Estonia is taking over the presidency of the European Schools’ Board of Governors from Germany. The priorities of Estonia during the one-year presidency include the use of digital tools in learning, pedagogical development and modernisation of the system of European Schools.
The meeting for handing over the presidency was held today at the Tallinn office of the Ministry of Education and Research. It was be attended by delegations from Germany as the former presidency, Estonia as the current presidency, and Greece as the future presidency, plus Secretary-General of European Schools Giancarlo Marcheggiano, and Deputy Secretary-General Andreas Beckmann.
At the meeting, the Deputy Secretary General for General and Vocational Education Mart Laidmets talked about Estonia’s priorities and activities during the presidency of the European Schools’ Board of Governors. “Our primary goal as the presidency is to maintain the good reputation of schools and the high quality of teaching,” said Laidmets. “We will steer exchanges of ideas and hear the opinions of all Member States and stakeholders to make balanced and unanimous decisions in developing the system of European Schools.”
One of Estonia’s priorities is the use of digital tools in routine teaching. Adviser of the General Education Department Katre Mehine noted that Estonia will focus on the quality of digital education tools and their availability to teachers and students as well as on developing digital competence as a general competence across all subjects. “The purposeful and sensible use of smartphones, tablet computers and other digital devices will certainly enrich the learning process.

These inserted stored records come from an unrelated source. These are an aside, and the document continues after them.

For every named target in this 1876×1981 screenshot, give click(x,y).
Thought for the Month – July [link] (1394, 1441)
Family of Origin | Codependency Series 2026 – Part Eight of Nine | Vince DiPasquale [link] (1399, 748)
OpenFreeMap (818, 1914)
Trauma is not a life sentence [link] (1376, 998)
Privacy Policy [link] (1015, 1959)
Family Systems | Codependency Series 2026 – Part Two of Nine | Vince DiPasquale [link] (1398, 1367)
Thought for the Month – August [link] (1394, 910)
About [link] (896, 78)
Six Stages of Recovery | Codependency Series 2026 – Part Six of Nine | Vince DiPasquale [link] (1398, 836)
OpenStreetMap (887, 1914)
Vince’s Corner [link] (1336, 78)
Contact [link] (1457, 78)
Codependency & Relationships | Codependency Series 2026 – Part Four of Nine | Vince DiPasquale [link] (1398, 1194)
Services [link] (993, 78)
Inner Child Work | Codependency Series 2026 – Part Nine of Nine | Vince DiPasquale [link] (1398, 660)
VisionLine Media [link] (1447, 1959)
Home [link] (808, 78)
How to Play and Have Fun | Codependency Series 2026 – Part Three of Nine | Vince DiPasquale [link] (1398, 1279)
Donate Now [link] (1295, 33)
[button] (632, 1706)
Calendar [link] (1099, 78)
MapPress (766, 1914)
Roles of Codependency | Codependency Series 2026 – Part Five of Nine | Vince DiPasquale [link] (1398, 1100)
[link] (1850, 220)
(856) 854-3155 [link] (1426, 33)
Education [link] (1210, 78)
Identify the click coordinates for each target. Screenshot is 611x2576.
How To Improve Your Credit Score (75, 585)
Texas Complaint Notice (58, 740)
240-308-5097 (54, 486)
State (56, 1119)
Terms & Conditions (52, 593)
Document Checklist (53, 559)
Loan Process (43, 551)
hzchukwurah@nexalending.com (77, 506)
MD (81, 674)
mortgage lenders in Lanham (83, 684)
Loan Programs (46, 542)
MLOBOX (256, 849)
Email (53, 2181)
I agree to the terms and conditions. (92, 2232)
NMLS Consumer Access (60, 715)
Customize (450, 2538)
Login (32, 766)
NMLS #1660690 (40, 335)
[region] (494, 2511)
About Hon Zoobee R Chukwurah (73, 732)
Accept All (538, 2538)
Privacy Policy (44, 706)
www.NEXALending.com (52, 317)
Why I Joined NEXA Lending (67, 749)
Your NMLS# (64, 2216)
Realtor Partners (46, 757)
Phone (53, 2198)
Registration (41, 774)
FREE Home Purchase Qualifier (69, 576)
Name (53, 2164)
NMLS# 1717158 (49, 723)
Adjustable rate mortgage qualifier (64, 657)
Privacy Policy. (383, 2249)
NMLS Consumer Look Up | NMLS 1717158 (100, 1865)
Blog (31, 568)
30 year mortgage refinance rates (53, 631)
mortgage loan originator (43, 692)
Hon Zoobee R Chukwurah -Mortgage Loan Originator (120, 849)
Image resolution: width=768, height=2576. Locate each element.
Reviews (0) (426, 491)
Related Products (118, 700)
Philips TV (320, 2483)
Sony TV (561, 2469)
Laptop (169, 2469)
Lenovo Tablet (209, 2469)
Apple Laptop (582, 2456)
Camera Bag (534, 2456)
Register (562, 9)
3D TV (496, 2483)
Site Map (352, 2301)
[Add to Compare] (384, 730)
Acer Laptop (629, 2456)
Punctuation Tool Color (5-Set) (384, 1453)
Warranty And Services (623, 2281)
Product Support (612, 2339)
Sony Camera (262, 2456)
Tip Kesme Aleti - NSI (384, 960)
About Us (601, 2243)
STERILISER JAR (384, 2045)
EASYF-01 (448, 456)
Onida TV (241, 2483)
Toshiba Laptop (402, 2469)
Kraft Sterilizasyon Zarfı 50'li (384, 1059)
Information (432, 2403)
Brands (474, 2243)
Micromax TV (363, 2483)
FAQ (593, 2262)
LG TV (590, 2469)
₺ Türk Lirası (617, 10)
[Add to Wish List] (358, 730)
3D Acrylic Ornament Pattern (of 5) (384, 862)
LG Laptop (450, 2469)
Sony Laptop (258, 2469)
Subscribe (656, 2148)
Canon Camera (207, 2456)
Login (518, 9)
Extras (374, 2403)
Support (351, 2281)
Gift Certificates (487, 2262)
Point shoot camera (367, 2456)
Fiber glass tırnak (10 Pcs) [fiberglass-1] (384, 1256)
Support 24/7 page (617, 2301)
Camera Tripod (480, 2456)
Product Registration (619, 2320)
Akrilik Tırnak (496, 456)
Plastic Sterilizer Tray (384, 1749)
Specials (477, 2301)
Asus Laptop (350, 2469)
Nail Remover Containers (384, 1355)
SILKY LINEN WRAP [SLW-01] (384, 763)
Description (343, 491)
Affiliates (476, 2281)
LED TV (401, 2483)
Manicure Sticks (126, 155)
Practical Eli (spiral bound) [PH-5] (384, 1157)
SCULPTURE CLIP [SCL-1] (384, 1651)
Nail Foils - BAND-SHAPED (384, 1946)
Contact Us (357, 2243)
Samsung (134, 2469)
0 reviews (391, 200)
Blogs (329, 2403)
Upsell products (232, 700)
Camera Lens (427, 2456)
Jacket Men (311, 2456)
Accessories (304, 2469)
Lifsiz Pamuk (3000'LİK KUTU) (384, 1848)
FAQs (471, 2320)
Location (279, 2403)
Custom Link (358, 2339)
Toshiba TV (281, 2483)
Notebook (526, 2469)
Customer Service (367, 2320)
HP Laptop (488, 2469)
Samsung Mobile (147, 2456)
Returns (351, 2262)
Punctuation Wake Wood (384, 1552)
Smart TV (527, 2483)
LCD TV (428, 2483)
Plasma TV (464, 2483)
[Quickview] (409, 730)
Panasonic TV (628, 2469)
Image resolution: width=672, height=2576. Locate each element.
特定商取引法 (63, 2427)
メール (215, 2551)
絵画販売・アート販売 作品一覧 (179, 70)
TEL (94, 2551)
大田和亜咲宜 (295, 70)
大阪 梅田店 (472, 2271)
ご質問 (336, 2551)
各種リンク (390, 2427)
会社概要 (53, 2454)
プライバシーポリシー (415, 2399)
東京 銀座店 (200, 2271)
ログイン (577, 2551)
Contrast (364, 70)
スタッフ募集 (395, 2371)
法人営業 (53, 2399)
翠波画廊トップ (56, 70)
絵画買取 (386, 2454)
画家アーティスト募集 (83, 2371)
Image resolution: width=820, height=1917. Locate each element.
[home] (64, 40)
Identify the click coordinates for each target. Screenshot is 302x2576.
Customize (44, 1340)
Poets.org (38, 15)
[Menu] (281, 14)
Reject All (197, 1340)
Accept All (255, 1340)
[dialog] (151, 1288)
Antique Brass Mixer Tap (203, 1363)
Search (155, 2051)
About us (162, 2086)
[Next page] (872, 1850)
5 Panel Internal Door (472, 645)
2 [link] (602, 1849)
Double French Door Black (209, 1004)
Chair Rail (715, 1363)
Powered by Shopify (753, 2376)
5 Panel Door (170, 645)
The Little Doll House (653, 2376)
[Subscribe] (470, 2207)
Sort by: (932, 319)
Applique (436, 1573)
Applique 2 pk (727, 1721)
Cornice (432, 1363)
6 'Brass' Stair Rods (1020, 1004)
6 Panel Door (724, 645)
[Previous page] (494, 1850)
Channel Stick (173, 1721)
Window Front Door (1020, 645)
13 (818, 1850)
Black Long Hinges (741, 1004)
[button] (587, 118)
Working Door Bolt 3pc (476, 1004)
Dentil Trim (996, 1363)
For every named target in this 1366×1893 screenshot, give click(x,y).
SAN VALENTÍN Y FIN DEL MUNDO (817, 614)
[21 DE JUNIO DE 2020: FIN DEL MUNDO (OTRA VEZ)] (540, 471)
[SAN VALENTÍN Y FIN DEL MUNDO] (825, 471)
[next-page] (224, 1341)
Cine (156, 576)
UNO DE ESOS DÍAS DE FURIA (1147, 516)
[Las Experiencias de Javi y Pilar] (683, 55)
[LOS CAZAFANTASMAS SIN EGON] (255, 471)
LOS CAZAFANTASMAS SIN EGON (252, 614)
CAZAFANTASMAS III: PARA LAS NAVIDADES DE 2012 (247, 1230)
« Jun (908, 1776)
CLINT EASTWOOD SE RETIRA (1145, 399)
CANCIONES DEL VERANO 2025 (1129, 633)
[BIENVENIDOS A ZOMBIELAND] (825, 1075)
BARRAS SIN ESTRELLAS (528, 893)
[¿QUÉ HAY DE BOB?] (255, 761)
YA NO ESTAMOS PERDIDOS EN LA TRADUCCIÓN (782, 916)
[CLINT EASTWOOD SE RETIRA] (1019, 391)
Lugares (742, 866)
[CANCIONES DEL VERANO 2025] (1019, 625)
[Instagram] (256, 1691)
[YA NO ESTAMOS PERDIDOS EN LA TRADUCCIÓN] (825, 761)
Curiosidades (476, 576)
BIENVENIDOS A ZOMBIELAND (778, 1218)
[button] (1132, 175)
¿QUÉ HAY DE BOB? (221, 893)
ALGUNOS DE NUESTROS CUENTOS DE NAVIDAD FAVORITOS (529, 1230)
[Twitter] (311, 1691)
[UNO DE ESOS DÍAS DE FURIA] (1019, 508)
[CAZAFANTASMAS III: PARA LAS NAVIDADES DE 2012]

This way, the needs and possibilities of students can be better taken into account to achieve improved learning outcomes,” said Mehine.
Reorganisation of the management structure and accreditation of schools are the keywords in modernising the system of European Schools. Third priority - pedagogical development - means continuing the activities of previous presidencies and considering proposals from working groups with focus on integrating key competencies of lifelong learning into curricula.
Unlike Estonia’s presidency in the EU Council, the presidency in the system of European Schools lasts for one year and rotates according to the alphabetical order of Member States. Partial overlapping with the period of presidency in the EU Council is merely a coincidence.
- The European Schools provide uniform education within the European Union. The schools are managed in accordance with an intergovernmental agreement between the Member States - Convention defining the Statute of the European Schools.
- The fundamental principle of European Schools is to provide education in native language to the children of officials of EU institutions and of the diplomats of permanent representations of Member States from the preprimary level through to the end of secondary level.
- The system includes 14 so-called Type 1 schools located across 7 Member States: Belgium (5), Spain, the Netherlands, Italy, Luxembourg (2), Germany and the UK. In addition to Type 1 schools, there system includes accredited European Schools since 2005 - their number is currently 14.
- In the 2016/17 academic year, Type 1 European Schools provide education to approx. 25,000 students, incl. 256 Estonians. European Schools employ 15 Estonian teachers and/or management members.
- In autumn 2016, the European School of Brussels IV opened the Estonian section allowing, for the first time, the children of Estonian families living in Brussels to acquire basic education in Estonian. Previously, students of Estonian origin studied either in English, French or German, and had only one native language lesson per day.